Please set the lines down again exactly, from the top of the entries through the line that contains "You are a computer-use agent. The".

++++++++++

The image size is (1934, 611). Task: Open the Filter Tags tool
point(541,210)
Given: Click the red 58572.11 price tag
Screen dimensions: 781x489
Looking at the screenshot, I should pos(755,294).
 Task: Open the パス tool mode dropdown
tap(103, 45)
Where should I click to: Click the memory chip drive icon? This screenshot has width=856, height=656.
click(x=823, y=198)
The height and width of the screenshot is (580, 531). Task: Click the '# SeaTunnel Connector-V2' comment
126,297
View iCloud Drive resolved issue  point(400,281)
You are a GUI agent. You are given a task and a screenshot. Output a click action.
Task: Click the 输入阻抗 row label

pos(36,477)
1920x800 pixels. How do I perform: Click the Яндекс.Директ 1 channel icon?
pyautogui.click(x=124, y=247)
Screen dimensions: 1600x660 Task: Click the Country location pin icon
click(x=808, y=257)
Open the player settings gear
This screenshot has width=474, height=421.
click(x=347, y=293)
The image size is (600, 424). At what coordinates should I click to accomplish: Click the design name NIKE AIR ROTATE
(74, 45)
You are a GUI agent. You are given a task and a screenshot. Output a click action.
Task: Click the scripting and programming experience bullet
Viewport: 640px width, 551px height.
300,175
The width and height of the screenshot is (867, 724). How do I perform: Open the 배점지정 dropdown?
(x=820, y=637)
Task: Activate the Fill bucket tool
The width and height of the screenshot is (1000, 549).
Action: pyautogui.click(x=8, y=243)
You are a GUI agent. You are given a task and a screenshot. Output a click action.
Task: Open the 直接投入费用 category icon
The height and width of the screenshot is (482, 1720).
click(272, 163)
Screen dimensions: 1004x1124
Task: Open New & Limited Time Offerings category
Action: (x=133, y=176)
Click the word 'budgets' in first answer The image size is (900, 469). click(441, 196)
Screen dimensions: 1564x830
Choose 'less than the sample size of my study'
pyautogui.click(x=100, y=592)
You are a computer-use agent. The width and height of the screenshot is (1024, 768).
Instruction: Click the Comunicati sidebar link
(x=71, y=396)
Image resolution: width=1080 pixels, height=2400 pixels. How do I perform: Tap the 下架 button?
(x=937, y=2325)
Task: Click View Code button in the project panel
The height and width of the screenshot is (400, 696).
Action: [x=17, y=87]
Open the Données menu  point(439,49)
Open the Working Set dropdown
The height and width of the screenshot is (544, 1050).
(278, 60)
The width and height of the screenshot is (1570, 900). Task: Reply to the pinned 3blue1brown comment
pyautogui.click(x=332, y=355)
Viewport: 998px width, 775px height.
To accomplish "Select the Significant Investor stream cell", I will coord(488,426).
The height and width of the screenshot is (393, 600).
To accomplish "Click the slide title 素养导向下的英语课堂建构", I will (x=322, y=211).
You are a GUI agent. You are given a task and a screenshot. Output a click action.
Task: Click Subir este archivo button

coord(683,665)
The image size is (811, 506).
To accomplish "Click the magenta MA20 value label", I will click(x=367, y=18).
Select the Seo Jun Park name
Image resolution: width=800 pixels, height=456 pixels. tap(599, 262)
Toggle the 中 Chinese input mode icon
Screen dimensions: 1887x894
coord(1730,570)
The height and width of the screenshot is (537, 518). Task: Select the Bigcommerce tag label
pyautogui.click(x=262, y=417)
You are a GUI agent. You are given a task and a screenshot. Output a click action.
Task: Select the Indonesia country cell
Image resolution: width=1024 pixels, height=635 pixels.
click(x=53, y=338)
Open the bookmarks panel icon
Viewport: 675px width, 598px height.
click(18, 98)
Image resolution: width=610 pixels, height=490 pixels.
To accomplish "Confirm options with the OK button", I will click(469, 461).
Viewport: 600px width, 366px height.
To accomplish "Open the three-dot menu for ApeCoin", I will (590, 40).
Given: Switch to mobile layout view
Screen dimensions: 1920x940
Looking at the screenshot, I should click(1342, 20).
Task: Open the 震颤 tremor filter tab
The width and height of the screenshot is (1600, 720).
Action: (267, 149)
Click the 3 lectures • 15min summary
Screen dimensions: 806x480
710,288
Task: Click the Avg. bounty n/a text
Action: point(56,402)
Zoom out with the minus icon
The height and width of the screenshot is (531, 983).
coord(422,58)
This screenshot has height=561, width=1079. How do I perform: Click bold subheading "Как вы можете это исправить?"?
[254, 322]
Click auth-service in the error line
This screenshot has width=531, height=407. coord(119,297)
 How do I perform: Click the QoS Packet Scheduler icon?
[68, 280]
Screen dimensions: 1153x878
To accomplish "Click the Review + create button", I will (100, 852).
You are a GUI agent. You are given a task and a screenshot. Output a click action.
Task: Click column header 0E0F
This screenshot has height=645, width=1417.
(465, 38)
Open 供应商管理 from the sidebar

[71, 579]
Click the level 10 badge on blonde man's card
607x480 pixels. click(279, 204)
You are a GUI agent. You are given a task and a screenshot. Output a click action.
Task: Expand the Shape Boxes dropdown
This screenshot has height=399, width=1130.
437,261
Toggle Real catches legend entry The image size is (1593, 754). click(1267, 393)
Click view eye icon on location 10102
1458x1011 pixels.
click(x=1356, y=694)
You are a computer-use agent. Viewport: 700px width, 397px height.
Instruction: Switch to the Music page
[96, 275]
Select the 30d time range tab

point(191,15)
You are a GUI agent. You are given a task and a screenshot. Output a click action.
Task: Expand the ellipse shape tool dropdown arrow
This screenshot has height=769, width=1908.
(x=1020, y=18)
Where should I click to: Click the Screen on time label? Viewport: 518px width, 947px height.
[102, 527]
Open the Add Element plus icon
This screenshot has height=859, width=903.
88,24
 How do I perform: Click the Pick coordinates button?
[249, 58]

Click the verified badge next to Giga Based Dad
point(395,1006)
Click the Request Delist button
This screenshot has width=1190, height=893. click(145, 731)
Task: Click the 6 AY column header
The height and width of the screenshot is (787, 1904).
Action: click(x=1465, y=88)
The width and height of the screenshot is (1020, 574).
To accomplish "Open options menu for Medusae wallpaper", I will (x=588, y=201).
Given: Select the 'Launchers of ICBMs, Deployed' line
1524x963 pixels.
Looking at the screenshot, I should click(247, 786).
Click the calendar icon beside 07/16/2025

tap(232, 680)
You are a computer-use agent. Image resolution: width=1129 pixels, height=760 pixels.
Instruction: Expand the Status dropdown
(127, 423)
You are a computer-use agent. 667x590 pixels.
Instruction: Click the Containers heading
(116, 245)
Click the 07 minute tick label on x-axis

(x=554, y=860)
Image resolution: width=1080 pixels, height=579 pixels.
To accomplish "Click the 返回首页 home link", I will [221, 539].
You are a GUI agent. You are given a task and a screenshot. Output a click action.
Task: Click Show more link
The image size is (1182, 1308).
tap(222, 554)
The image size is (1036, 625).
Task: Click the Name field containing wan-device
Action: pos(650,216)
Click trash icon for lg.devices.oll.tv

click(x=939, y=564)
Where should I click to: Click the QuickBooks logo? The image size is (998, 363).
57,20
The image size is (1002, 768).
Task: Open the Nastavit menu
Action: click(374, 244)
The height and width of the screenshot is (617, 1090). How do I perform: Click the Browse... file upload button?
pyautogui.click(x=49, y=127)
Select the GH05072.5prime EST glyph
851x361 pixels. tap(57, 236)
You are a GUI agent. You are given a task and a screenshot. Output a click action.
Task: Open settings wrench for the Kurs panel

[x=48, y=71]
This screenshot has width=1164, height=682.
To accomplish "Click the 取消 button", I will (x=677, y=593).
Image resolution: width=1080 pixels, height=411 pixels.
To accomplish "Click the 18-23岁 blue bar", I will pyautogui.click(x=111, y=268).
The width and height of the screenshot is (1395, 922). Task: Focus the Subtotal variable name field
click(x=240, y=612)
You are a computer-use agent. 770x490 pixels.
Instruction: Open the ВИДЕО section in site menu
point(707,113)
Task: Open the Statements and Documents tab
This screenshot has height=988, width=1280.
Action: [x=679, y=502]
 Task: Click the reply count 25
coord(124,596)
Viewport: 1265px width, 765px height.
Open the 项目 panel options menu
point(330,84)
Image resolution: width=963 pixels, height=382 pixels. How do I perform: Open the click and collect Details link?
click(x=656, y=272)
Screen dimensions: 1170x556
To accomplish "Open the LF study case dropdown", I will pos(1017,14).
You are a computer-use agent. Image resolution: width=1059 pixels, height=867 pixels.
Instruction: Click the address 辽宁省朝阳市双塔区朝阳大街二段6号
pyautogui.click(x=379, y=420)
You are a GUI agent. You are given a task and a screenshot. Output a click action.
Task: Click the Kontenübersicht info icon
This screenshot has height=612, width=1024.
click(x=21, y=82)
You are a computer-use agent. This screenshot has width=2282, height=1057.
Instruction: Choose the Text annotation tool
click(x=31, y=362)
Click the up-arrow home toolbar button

++++++++++

[Expected answer]
The image size is (1934, 611). Task: Open the Filter Tags tool
point(541,210)
Given: Click the red 58572.11 price tag
Screen dimensions: 781x489
Looking at the screenshot, I should pos(755,294).
 Task: Open the パス tool mode dropdown
tap(103, 45)
Where should I click to: Click the memory chip drive icon? This screenshot has width=856, height=656.
click(x=823, y=198)
The height and width of the screenshot is (580, 531). Task: Click the '# SeaTunnel Connector-V2' comment
126,297
View iCloud Drive resolved issue  point(400,281)
You are a GUI agent. You are given a task and a screenshot. Output a click action.
Task: Click the 输入阻抗 row label

pos(36,477)
1920x800 pixels. How do I perform: Click the Яндекс.Директ 1 channel icon?
pyautogui.click(x=124, y=247)
Screen dimensions: 1600x660 Task: Click the Country location pin icon
click(x=808, y=257)
Open the player settings gear
This screenshot has width=474, height=421.
click(x=347, y=293)
The image size is (600, 424). At what coordinates should I click to accomplish: Click the design name NIKE AIR ROTATE
(74, 45)
You are a GUI agent. You are given a task and a screenshot. Output a click action.
Task: Click the scripting and programming experience bullet
Viewport: 640px width, 551px height.
300,175
The width and height of the screenshot is (867, 724). How do I perform: Open the 배점지정 dropdown?
(x=820, y=637)
Task: Activate the Fill bucket tool
The width and height of the screenshot is (1000, 549).
Action: pyautogui.click(x=8, y=243)
You are a GUI agent. You are given a task and a screenshot. Output a click action.
Task: Open the 直接投入费用 category icon
The height and width of the screenshot is (482, 1720).
click(272, 163)
Screen dimensions: 1004x1124
Task: Open New & Limited Time Offerings category
Action: (x=133, y=176)
Click the word 'budgets' in first answer The image size is (900, 469). click(441, 196)
Screen dimensions: 1564x830
Choose 'less than the sample size of my study'
pyautogui.click(x=100, y=592)
You are a computer-use agent. The width and height of the screenshot is (1024, 768).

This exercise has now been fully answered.